Por José Antonio “H” Martínez



A todos, querido lector, en más de una ocasión nos ha tocado estar en algún lugar donde se presenta o ameniza una agrupación de esas conocidas como “versátiles”, además de las ya conocidas “bandas tributo” que durante 1 o 2 horas se dedican, algunas a ejecutar a proponer versiones realmente interesantes, otras a tocar de manera cuasi idéntica; y muchas, a destrozar salvajemente las piezas de los homenajeados.
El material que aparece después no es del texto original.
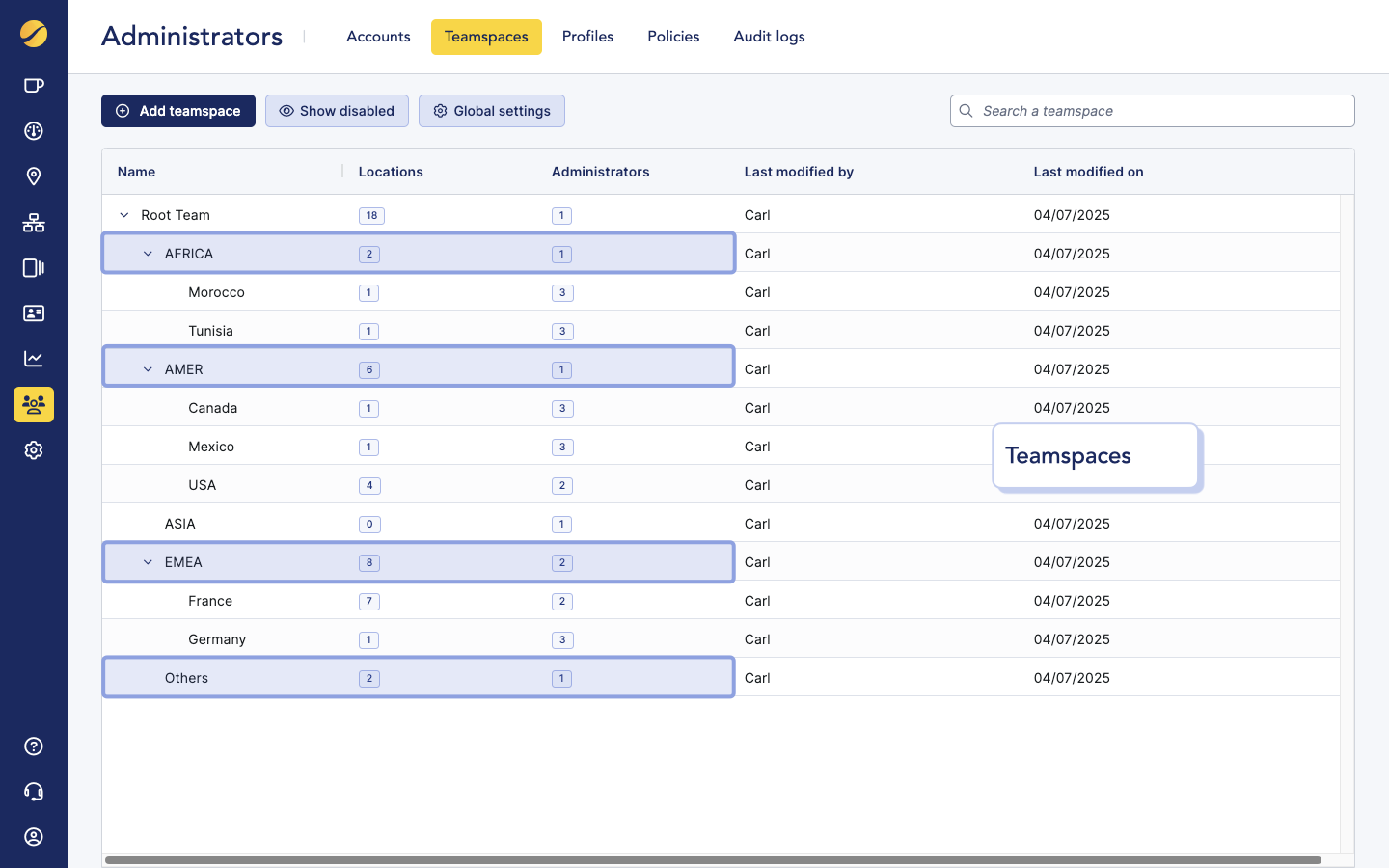Collapse the AFRICA teamspace
The width and height of the screenshot is (1389, 868).
(x=147, y=253)
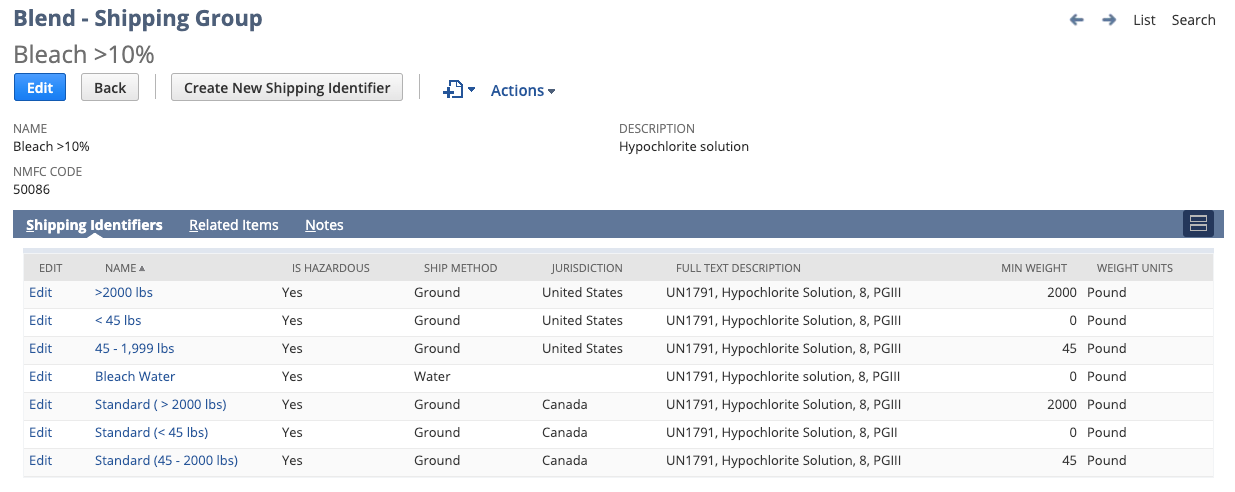1235x492 pixels.
Task: Click the blue Edit button
Action: pyautogui.click(x=40, y=88)
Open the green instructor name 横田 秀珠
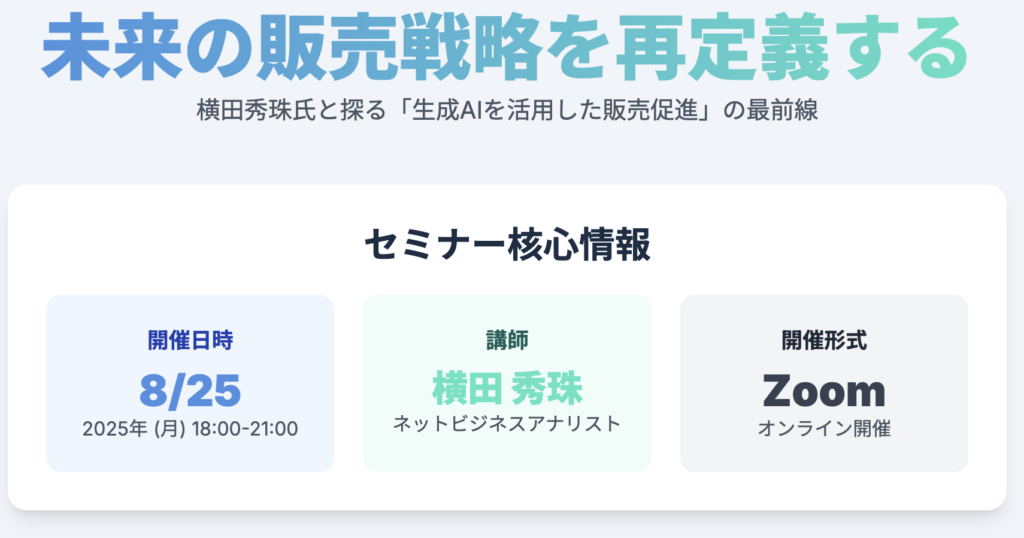1024x538 pixels. click(x=507, y=388)
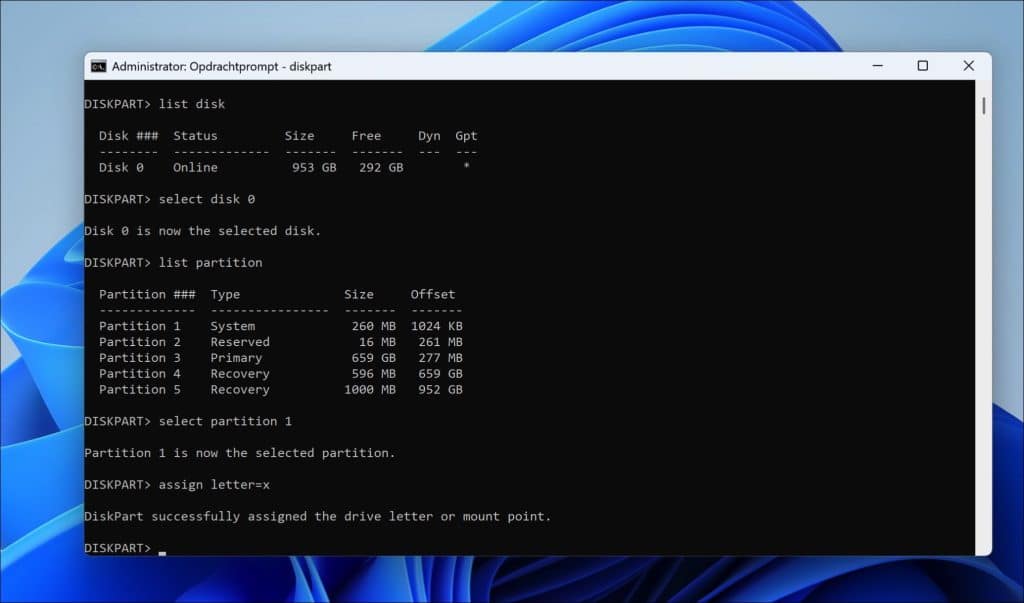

Se ha vuelto tan común toparnos con este tipo de cosas, que ya nos acostumbramos a ello y lo tomamos como algo normal, lo que me parece, resta valor al concepto tributo y al trabajo de quienes maquinan y maquilan cómo recordar a un personaje o agrupación, de forma que lo realizado esté a la altura.

Quiero aclarar que no tengo nada en contra de los tributos, al contrario, me parecen una buena forma de hacer honores a quienes han nutrido la música y el arte en general, además de lograr que los más jóvenes se acerquen a esos grandes; lo que me parece poco loable, es que un tributo acabe siendo una tribulación, la misma banda, con las mismas canciones y no en el mismo lugar, en muchos lugares; sin proponer nada nuevo y viviendo de la creatividad de otros.

Algo que se repite, no solo en los bares de cada ciudad, sino que también acontece en los conciertos masivos, donde últimamente hemos visto repetidos ejemplos de lo anterior, y para muestra basta un botón, o varios y es que en redes, se volvieron virales 2 casos en específico: aquel concierto donde Molotov, León Larregui, Café Tacuba, Mon Laferte y Kiny decidieron “interpretar” “Cuando pase el temblor, conocida pieza de Soda Estereo –sigo sin entender el afán de destrozar y destrozarse así con esa pésima ejecución- y que dejó mucho que desear y se volvió blanco de críticas.





Por otra parte, está el caso de Coldplay y la sorpresa que dio a los argentinos cantando “De música ligera”, de manera más que decente –aclaro que no me gusta Coldplay pero no puedo negar su calidad como músicos- y que, nos guste o no, fue un buen detalle, aunque creo que ambos casos surgen gracias a la Sodafibre causada por “El 7° día”; dos ejemplos de lo que anteriormente hablábamos, los tributos y las tribulaciones.





El hecho es que nada tiene de malo hacer covers, ser fan y querer homenajear a quien se idolatra o a quien se lo merece ya que para todos los gustos hay y debe haber opciones; lo malo es hacer de ello un negocio y vivir para siempre de dicha empresa, sin proponer ni aportar y peor aún, acabar creyendo, como David Chapman el asesino de Lennon, que se es igual de bueno, o mejor que el cantante, combo o artista original.